PASSAGE FOR REVIEW
=====

StructBreak: Structural Cognitive Overload-Induced Safety Failures in MLLMs
For developers and users of multimodal LLMs, this work exposes a critical safety vulnerability arising from structural reasoning, highlighting the inadequacy of existing alignment methods.
The paper identifies Structural Cognitive Overload (SCO) as a cause of safety failures in MLLMs and proposes StructBreak, an automated framework to exploit this vulnerability. Under black-box settings, it achieves a 92% average attack success rate (up to 97% on Gemini 2.5) across ten threat scenarios, revealing that current alignment paradigms are insufficient for complex multimodal reasoning.

=====

TASKS TO PERFORM
A) What average attack success rate does the StructBreak summary report for the framework under black-box settings?
B) Resume the StructBreak summary after its final sentence and continue in the same style.

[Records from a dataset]
=====

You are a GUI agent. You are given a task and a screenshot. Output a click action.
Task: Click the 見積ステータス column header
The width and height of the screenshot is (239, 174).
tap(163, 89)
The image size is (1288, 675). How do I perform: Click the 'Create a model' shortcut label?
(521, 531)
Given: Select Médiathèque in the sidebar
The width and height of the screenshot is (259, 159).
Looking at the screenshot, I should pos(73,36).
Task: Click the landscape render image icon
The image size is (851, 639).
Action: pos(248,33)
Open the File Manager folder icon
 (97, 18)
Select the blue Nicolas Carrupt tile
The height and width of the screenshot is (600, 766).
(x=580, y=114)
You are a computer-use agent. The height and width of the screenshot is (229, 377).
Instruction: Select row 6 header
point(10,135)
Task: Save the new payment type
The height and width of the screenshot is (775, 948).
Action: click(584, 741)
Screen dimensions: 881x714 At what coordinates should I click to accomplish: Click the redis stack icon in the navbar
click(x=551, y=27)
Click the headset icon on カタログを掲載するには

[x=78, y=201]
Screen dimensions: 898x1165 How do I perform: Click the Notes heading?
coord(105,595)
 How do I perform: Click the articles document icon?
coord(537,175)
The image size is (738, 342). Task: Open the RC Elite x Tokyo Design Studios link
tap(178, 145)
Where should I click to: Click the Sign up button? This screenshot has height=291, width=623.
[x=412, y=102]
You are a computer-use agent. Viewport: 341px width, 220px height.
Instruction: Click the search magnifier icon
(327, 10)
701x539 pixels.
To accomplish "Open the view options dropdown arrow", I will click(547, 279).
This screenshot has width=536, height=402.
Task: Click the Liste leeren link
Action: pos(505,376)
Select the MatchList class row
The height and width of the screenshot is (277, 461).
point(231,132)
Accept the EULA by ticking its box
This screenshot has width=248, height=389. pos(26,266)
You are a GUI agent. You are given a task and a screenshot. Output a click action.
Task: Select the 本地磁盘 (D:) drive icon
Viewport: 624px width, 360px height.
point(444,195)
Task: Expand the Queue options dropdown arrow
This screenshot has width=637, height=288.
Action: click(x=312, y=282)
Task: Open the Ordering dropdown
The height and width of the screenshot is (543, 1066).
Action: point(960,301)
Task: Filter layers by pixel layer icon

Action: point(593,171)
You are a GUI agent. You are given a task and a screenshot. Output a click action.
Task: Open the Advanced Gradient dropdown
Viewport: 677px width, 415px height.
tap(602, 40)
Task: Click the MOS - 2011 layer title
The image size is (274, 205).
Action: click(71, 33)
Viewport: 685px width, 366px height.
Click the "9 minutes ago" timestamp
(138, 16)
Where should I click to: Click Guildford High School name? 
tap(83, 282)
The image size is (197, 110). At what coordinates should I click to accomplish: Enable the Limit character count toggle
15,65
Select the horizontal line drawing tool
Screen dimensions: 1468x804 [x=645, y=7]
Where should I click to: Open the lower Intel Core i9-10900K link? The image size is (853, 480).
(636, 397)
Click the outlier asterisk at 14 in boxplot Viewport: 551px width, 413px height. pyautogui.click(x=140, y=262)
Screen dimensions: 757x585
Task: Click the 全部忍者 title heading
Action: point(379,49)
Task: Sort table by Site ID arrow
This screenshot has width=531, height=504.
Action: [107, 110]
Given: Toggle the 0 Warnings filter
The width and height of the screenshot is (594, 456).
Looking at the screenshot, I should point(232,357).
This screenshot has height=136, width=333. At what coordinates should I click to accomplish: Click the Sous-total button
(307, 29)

=====

OUTPUTS BY TASK
A) A 92% average attack success rate across ten threat scenarios.

B)
Multimodal Large Language Models (MLLMs) excel at structural reasoning yet suffer from a sharp logical brittleness in structural consistency. We term this phenomenon Structural Cognitive Overload (SCO), a byproduct of the contention between deep reasoning and safety alignment. However, prior work has predominantly targeted typographic and pixel-level perturbations, leaving the study of SCO largely unexplored. To this end, we propose StructBreak, an automated end-to-end framework designed to quantify SCO. By leveraging StructBreak, we uncover a novel higher-order cognitive overload attack paradigm; notably, this attack operates under a practical black-box setting, requiring no internal model access. Consequently, we utilize this framework to establish a comprehensive benchmark spanning ten diverse threat scenarios. Empirical evaluations on six leading MLLMs reveal that SCO readily triggers toxic generation, yielding a 92% average ASR (up to 97% on Gemini 2.5). To elucidate the mechanism of SCO, we further conduct model-level interpretations spanning attention dynamics, latent space topology, and geometric analysis. Our findings reveal that StructBreak acts as a novel structural channel to circumvent safety filters. Furthermore, the limited efficacy of inherent safety mechanisms underscores that current alignment paradigms are insufficient for the era of complex multimodal reasoning.